The authors applied these criteria to a separate patient cohort of 325 patients followed for 2.2 years (Lille Prognosis of InTra-Cerebral Hemorrhage study). The risk of late seizures predicted by the CAVE score in this cohort was 3.1% (0 points), 5.0% (1 point), 15.8% (2 points), 13.5% (3 points), and 37.5% (4 points). The c-statistic in this validation cohort was 0.69 (0.59-0.78).


The 4-point CAVE score is easy to apply. The inclusion of hemorrhage size and cortical location as 2 of the risk factors for late seizures is consistent with clinical experience. It is not surprising that the third risk factor, early seizures, is associated with late seizures. Finally, the, fourth risk factor, age younger than 65 years, also predicts late seizures, but the reason for this is unclear.


Late seizures develop in about 1 in 10 patients with ICH. As a prognostic indicator, the 4-point CAVE score is most useful for patients with extreme scores.
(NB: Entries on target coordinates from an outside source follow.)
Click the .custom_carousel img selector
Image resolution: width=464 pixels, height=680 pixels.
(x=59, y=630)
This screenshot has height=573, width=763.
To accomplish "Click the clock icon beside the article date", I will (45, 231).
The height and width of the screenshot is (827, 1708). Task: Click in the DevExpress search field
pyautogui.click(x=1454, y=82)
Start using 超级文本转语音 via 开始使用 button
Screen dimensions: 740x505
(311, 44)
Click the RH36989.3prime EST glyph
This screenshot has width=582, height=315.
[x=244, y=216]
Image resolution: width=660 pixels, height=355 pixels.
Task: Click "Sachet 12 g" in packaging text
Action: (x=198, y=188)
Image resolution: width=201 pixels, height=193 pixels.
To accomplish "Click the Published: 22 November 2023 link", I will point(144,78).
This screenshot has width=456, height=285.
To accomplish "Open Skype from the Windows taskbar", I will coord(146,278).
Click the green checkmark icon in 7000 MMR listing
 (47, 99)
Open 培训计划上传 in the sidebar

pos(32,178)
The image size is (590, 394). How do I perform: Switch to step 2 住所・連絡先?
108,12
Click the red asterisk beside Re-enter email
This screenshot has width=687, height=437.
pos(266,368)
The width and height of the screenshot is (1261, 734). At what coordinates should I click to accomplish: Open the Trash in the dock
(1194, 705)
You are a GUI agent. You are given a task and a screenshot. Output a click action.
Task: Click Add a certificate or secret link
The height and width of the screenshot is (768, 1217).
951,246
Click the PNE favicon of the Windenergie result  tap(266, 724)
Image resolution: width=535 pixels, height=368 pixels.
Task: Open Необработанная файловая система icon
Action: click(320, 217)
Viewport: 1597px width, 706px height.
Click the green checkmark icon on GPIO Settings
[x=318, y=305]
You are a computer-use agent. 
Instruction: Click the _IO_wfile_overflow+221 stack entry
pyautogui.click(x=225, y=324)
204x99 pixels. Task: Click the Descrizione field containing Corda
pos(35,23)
For example, based on the Lille validation population, the risk of developing seizures is less than 4% in a patient with a score of "0"; there is a 37.5% chance in a patient with a score of "4."

These are only estimates, but the knowledge that a patient is at high or low risk for late seizures has the potential to improve patient care. For example, an episode of confusion in a patient with ICH might be more rapidly diagnosed as a partial complex seizure if the clinician knew that patient had a CAVE score of "4." Conversely, a CAVE score of "0" in that same patient would point toward a different etiology.

The predictive value of a CAVE score is not sufficient, however, to warrant prophylactic antiepileptic drug treatment in high-risk patients. Continued refinement of prognostic risk factors after ICH for the development of late seizures would be useful.


1. Happaniemi E, Strbian D, Rossi C, et al. The CAVE score for predicting late seizures after intracerebral hemorrhage. Stroke. 2014;45:1971-1976.